Loin de moi de telles idées, mais… Bien entendu, les adeptes de ce mouvement qui fait tâche – enfin, qui s’agrandit de jour en jour – vont me haïr et me cracher dessus en me faisant sentir que je n’ai rien compris au film. Pourtant, de mon côté, en vieux routard-roublard que je suis vite devenu l’âge aidant, je dois préciser que je n’ai rien contre les tenants du vin sans intrants. Il m’arrive d’en boire très souvent.

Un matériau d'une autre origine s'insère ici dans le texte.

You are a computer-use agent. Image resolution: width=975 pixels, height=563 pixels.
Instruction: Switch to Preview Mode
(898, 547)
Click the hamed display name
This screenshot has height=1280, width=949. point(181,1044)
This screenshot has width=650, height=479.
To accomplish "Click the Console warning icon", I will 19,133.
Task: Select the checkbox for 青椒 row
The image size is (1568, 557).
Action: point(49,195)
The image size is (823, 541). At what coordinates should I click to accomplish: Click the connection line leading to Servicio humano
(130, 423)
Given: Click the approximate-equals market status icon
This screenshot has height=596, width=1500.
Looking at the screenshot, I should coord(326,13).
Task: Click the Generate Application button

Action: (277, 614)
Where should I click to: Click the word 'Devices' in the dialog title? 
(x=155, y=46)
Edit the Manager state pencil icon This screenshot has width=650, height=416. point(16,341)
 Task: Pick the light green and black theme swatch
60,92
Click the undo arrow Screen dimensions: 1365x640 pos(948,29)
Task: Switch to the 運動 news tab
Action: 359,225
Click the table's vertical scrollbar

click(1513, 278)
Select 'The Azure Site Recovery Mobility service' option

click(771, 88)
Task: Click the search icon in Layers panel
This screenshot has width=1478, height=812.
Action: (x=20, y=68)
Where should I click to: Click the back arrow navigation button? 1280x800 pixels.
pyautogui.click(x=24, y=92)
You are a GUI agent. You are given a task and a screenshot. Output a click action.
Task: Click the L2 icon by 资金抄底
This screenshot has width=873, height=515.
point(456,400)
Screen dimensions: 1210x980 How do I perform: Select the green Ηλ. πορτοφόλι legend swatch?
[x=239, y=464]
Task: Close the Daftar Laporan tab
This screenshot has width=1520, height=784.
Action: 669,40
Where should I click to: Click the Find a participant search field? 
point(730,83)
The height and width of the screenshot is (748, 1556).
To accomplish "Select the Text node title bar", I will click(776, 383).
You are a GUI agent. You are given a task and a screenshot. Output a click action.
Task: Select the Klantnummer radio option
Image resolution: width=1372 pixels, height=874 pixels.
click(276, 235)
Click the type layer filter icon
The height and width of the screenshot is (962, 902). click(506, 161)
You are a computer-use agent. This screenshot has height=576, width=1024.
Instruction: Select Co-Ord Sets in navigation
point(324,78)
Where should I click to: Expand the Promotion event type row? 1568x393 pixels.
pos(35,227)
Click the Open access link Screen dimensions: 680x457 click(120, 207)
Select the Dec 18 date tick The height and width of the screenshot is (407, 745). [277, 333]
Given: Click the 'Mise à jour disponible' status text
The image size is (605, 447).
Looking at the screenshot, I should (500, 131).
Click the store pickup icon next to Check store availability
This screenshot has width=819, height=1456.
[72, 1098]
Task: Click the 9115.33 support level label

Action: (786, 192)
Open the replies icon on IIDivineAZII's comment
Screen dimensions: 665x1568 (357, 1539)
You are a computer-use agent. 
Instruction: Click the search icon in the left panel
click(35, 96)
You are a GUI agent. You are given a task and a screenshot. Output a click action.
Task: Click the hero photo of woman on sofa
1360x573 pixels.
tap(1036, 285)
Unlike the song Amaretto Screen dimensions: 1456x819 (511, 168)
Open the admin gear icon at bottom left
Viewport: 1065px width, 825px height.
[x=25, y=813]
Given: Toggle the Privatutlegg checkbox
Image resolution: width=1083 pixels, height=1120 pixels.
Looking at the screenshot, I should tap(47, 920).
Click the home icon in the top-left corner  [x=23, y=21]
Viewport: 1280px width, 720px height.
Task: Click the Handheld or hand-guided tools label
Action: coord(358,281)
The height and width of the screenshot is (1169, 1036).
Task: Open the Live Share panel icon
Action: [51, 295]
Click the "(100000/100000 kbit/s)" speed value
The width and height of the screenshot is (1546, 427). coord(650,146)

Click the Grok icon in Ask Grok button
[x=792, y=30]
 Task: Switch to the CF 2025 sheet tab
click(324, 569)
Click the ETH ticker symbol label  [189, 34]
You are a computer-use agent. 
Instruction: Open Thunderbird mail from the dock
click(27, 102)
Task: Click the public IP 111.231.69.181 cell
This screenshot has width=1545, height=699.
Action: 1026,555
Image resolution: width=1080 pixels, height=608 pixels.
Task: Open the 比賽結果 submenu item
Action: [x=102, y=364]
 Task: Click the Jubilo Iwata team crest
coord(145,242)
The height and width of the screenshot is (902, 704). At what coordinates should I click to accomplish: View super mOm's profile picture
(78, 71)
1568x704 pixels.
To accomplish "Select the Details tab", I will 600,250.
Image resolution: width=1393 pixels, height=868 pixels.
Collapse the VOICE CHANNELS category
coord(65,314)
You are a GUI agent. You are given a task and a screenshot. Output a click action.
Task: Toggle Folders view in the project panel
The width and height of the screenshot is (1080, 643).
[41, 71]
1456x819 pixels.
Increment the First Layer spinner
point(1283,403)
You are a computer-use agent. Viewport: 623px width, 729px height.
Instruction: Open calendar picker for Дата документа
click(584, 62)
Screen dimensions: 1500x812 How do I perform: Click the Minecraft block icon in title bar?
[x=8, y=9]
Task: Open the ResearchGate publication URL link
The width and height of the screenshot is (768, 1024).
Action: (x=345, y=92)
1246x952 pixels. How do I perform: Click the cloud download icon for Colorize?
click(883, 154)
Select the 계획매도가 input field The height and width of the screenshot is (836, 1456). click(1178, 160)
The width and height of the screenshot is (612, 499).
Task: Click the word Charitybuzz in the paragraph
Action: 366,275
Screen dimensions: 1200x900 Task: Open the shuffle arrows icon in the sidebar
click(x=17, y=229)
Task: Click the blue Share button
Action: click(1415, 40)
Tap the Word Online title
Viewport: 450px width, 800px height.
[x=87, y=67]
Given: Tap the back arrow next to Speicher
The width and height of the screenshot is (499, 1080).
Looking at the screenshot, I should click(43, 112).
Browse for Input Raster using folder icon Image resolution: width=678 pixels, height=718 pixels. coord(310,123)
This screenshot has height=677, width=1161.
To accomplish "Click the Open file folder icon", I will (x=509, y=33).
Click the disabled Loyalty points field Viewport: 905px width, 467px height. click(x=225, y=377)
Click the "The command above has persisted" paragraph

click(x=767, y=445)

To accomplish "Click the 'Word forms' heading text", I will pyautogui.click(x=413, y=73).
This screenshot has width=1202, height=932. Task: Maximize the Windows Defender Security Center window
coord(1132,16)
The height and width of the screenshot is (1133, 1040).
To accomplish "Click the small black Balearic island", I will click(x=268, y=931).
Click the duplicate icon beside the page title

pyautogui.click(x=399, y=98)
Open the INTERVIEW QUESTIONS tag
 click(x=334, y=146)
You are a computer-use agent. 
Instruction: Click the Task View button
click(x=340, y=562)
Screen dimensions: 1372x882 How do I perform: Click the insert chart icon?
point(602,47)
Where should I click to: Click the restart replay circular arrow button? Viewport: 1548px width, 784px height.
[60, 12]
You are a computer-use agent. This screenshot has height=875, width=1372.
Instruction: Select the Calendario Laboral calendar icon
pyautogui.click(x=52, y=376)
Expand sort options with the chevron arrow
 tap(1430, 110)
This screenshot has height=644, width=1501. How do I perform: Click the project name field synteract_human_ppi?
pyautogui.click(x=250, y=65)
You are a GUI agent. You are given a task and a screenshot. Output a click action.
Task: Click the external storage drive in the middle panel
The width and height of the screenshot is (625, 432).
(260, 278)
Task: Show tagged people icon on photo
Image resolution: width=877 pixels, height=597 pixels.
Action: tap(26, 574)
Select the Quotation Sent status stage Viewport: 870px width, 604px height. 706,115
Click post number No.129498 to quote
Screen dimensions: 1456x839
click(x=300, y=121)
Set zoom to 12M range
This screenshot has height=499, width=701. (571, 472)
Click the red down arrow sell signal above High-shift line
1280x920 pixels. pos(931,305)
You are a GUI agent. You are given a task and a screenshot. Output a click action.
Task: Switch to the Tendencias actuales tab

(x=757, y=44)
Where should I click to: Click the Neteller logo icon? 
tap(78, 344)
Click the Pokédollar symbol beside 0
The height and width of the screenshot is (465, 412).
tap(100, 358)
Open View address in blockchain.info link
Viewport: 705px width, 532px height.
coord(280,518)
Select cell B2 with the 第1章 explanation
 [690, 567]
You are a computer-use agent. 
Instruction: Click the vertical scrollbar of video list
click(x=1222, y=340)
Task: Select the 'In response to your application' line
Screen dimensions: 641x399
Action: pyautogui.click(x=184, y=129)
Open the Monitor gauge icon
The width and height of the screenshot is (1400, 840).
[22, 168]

Comme le laisse entendre Antonin, le vin évolue, les goûts aussi et tout ce que demandent ces braves filles et garçons, c’est qu’on les laisse boire en paix et découvrir à leur guise tous ces goûts nouveaux qui peuvent parfois déplaire aux grincheux, mais qui révèlent aux autres des aspects insoupçonnés de la plus hygiénique des boissons. «J’insiste sur le mot naturel, martèle Antonin, pour dire que ces (ses) vignerons, eux, ne trichent pas. En allant vers eux, on a une garantie de transparence. Les vins sont sans artifices. C’est souvent la manifestation bancale et polémique du vin idéal. Le vin naturel fait parler du vin et c’est l’essentiel ».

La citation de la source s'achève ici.